Given records:
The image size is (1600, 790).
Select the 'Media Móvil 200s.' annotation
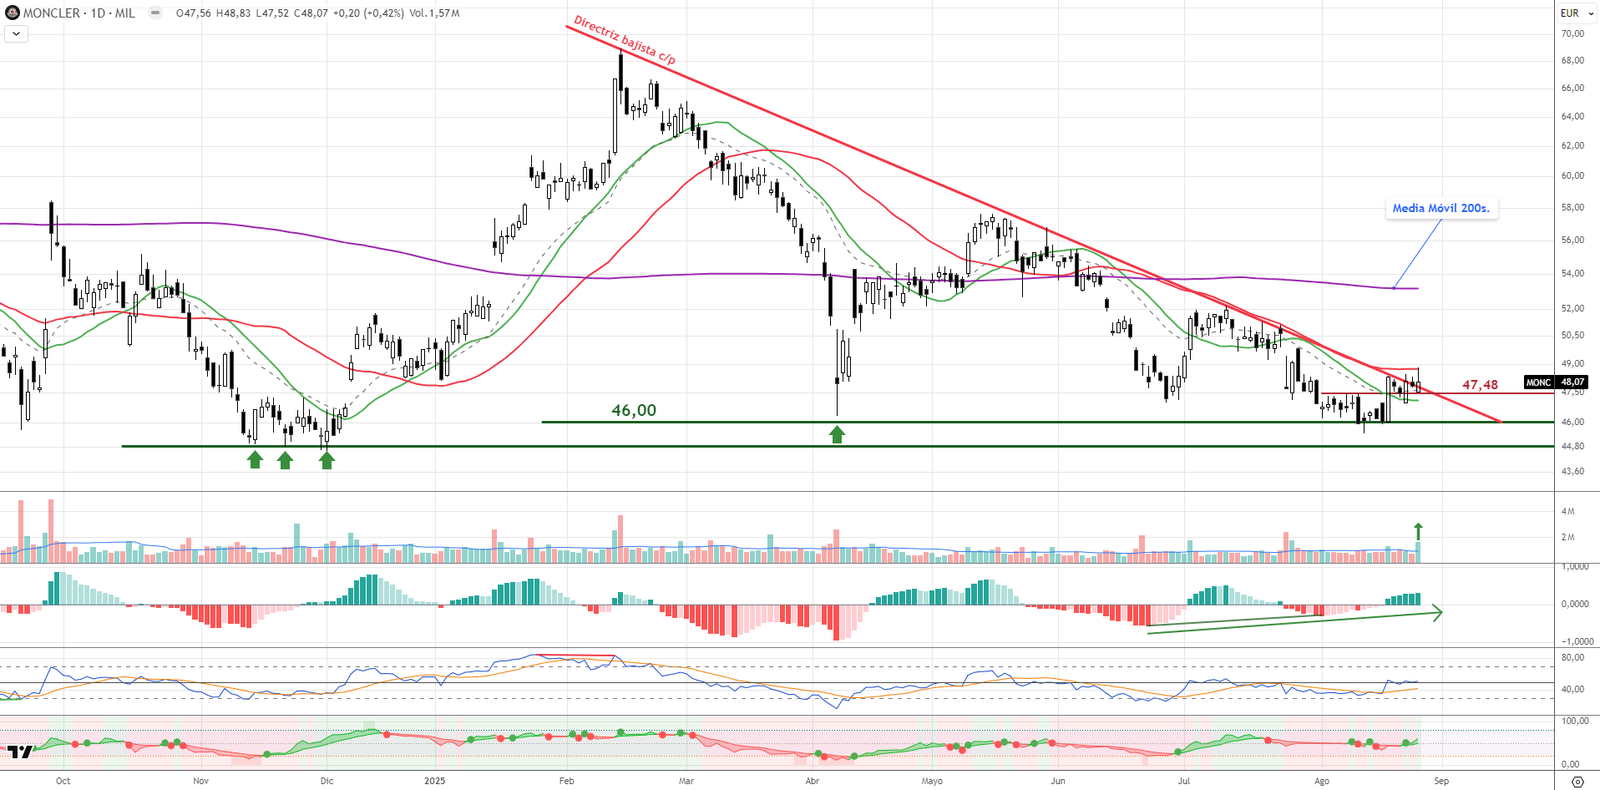pos(1440,208)
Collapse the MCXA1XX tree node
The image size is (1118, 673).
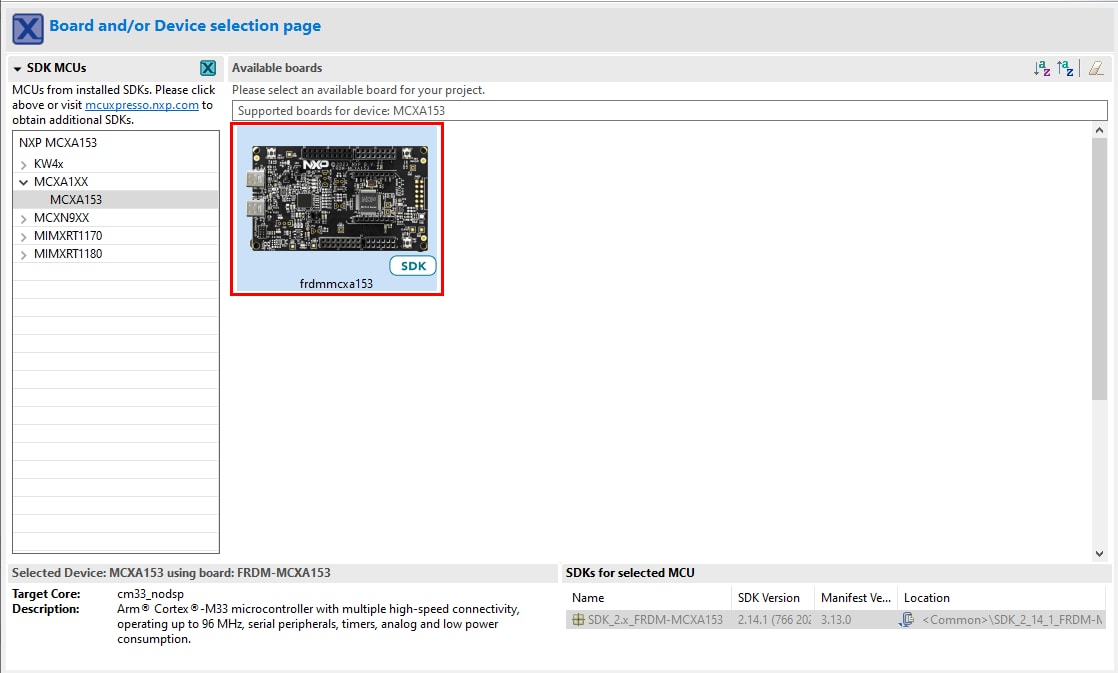pos(24,182)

The problem: Write down the full listing above exactly as it is, except for any images.

Written response:
The image size is (1600, 790).
Select the 'Media Móvil 200s.' annotation
pos(1440,208)
Collapse the MCXA1XX tree node
The image size is (1118, 673).
pos(24,182)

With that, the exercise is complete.